With all this in mind, how do we react when the Conservative government decides to spend billions of dollars on stealth fighters? Who are we going to use such fighters against? The justification is to defend our Arctic sovereignty. If the interest is in protecting the Canadian Arctic then perhaps a few fighters are appropriate. I’d favour a solution involving expanding the Ranger program, essentially spending some of the money on snowmobiles, which are much cheaper than fighter aircraft, and hiring otherwise unemployed residents of the territories. This would provide a Canadian presence in the Arctic at the same time as building the idea of Canada and goodwill towards the country with the residents of the region.

So who are we to use these aircraft against? I have no evidence for it in any way, but I am reminded of something John Ralston Saul wrote on a similar topic. His argument was that we are not capable of winning the wars we actually fight because we are too busy planning to fight the Soviet Union in Europe. I think that the government is purchasing these aircraft to fight the Soviet threat.

Soviet threat? How can that be, there has been no USSR for two decades? But that is the point. Although they might not realize it, and I would hardly blame someone who grew up and came of age at the height of the cold war for having the cold war mindset as second nature even now, I think that our leaders, both civilian and military, are still preparing for the ground war of World War Three, perhaps out of some intellectual equivalent of muscle memory.

Fighter aircraft are tremendously blunt. They are excellent for targeting conventional armies with conventional supply lines and conventional defences. They fail utterly when the enemy, their equipment and their resources are just not there. They are not useful for the wars we find ourselves in. A telling example of their uselessness in these types of wars is how frequently wedding parties are mistaken for enemy fighters. I’m sure that from the air its a reasonable mistake to make, but few things are going to sour relations with the people we are attempting to help more quickly than killing people on their wedding day.

So what, then, should we do? Its a lot easier to criticize than it is to work to improve a situation. In that regard I fail at the follow through. I know that the type of armed forces we have had for a century is incapable of fighting and winning the wars we will find ourselves in. I know that this either means we get used to failure, we refuse to participate or we adapt. We will not get used to failure as quickly enough political parties will realize that becoming involved in a losing situation will result in their loss at the poles. I cannot accept refusal to participate in the defence of human rights, although this is itself a topic for another day. This leaves adaptation.

Adoption will result in much less certainty. It will result in a decrease in top-down command, in command from the home front. To fight effectively we must be ready and able to take advantage of slight changes in the situation quickly and effectively. This requires training in recognizing these situations and in what reaction is most appropriate. It requires risk taking, which is by definition risking lives. An air war is a low body count war (for the air superiority side) but it is a lost war, victory does not come without risk and loss of life. By the book training cannot cover these topics, only exercises and war games, as well as front line experience, can create the intuition required to be victorious in this type of conflict.

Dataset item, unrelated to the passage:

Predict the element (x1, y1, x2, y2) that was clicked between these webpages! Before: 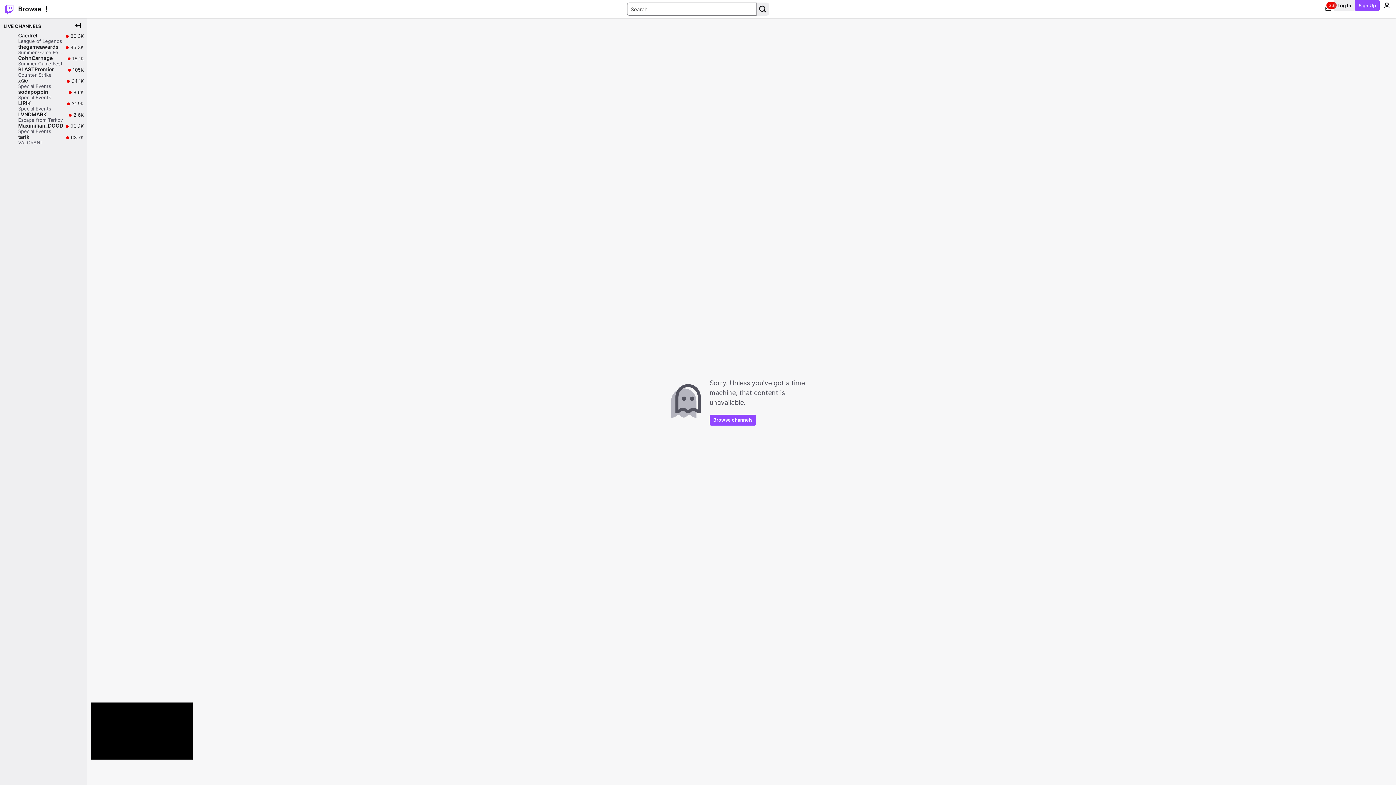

As I said at the opening, I do not wish to have a military. But to achieve such an idealistic goal, if it is possible to achieve, the world must be made ready. Violence is a poor substitute for diplomacy, but sometimes it seems that it is needed to make diplomacy work. Being realistic about the existence of the Canadian armed forces means that it must be an effective force, not a clumsy one. To serve Canadians, which is their purpose, they must be prepared to win the conflicts which they are placed in. Since every conflict since the Second World War has been a guerilla war to an extend, perhaps it is time that we accepted this reality, stopped calling our adversaries cowardly for refusing to engage us on our terms, and put a real effort into achieving victory.